Il faut ajouter à cette incertitude la nouvelle procédure de saisine du Conseil constitutionnel. Son président nous a d'ailleurs mis en garde sur ce qui risque d'arriver. Tout cela, il faut le prendre en compte. Vous ne pouvez pas soutenir que, tant dans le texte exact des décisions que dans la réalité de notre procédure, nos obligations sont remplies. Il suffit de lire l'arrêt de la Cour européenne : « Ainsi, un accusé doit, dès qu'il est privé de liberté, pouvoir bénéficier de l'assistance d'un avocat et cela indépendamment des interrogatoires qu'il subit. En effet, l'équité de la procédure requiert que l'accusé puisse obtenir toute la vaste gamme d'interventions qui sont propres au conseil. À cet égard, la discussion de l'affaire, l'organisation de la défense, la recherche des preuves favorables à l'accusé, la préparation des interrogatoires, le soutien de l'accusé en détresse et le contrôle des conditions de détention sont des éléments fondamentaux de la défense que l'avocat doit librement exercer. » Personne ne peut soutenir que notre code de procédure pénale répond aujourd'hui à ces exigences. La police, la justice, nos concitoyens sont donc dans une incertitude majeure, qui peut conduire à des annulations de procédure.

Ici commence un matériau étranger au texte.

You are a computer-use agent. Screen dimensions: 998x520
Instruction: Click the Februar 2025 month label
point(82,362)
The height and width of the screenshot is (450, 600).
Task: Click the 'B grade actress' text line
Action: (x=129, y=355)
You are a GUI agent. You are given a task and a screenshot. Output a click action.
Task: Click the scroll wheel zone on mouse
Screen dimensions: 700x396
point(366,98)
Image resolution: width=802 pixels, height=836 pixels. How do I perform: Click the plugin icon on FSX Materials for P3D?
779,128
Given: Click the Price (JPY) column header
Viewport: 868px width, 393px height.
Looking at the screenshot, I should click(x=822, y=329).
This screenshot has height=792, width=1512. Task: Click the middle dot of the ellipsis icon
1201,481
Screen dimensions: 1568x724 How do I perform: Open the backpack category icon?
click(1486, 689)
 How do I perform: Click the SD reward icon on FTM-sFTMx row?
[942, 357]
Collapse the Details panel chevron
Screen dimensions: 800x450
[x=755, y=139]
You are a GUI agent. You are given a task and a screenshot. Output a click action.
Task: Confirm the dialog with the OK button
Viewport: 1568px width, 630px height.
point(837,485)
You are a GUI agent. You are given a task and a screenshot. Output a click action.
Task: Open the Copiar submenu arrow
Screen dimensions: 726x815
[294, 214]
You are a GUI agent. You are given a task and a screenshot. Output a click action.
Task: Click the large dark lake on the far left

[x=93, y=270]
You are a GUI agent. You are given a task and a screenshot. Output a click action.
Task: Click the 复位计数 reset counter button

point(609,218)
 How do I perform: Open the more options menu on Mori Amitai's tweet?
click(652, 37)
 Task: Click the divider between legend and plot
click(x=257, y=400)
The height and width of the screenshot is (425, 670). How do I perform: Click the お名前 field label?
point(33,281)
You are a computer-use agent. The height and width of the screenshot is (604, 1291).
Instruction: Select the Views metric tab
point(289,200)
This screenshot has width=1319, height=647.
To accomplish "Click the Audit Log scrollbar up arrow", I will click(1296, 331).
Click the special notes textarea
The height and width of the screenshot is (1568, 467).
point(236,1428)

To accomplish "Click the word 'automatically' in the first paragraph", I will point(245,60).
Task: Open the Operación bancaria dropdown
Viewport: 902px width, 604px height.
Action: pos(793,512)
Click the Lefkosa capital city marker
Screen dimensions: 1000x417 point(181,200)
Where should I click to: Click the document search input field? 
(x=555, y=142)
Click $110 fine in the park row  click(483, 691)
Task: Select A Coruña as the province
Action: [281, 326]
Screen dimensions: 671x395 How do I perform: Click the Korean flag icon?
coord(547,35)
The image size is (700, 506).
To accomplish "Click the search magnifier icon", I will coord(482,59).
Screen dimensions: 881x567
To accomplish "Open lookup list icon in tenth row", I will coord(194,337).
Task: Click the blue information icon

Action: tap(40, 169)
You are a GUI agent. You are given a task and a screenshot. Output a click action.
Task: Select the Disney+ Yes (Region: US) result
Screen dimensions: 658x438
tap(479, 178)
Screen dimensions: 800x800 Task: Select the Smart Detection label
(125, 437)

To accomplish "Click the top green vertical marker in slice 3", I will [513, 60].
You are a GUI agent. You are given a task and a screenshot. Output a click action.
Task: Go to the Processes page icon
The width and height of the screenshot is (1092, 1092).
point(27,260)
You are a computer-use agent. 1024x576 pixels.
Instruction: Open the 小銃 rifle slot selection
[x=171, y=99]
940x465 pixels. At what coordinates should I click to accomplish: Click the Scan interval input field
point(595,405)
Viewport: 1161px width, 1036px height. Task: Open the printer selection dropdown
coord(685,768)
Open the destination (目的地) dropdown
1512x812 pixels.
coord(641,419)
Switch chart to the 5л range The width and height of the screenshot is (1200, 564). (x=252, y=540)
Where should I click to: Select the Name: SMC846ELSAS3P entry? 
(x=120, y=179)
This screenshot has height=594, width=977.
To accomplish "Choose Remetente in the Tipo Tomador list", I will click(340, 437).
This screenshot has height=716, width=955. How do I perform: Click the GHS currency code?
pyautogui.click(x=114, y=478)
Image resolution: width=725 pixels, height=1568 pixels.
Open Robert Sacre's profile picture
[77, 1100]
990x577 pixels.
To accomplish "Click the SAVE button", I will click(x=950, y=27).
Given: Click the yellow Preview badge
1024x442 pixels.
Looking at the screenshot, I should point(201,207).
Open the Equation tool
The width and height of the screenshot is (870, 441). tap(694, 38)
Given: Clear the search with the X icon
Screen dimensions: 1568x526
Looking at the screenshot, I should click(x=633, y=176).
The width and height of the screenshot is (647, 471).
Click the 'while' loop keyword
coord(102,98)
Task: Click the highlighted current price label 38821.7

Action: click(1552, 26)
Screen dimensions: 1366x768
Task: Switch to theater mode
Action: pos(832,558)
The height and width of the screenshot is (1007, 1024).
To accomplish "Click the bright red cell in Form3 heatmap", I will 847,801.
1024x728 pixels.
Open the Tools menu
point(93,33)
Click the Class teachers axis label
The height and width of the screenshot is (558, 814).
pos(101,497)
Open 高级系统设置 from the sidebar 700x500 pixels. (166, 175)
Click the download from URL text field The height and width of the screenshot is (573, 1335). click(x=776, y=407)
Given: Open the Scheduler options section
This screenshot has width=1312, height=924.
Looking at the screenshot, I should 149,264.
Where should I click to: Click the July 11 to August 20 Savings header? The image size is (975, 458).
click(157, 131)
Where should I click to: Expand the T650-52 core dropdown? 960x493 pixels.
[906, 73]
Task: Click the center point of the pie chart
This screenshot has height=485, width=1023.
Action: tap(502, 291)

Dès lors que nous débattons d'une question de libertés publiques, chaque seconde, chaque jour perdu est un jour de renoncement. C'est bien pourquoi nous vous proposons aujourd'hui, dans l'attente du grand débat, de répondre à cette question d'urgence pour la protection des libertés et le respect de la convention européenne dont la France a l'honneur d'être signataire. (Applaudissements sur les bancs du groupe SRC.)

Mme la présidente. La discussion générale est close.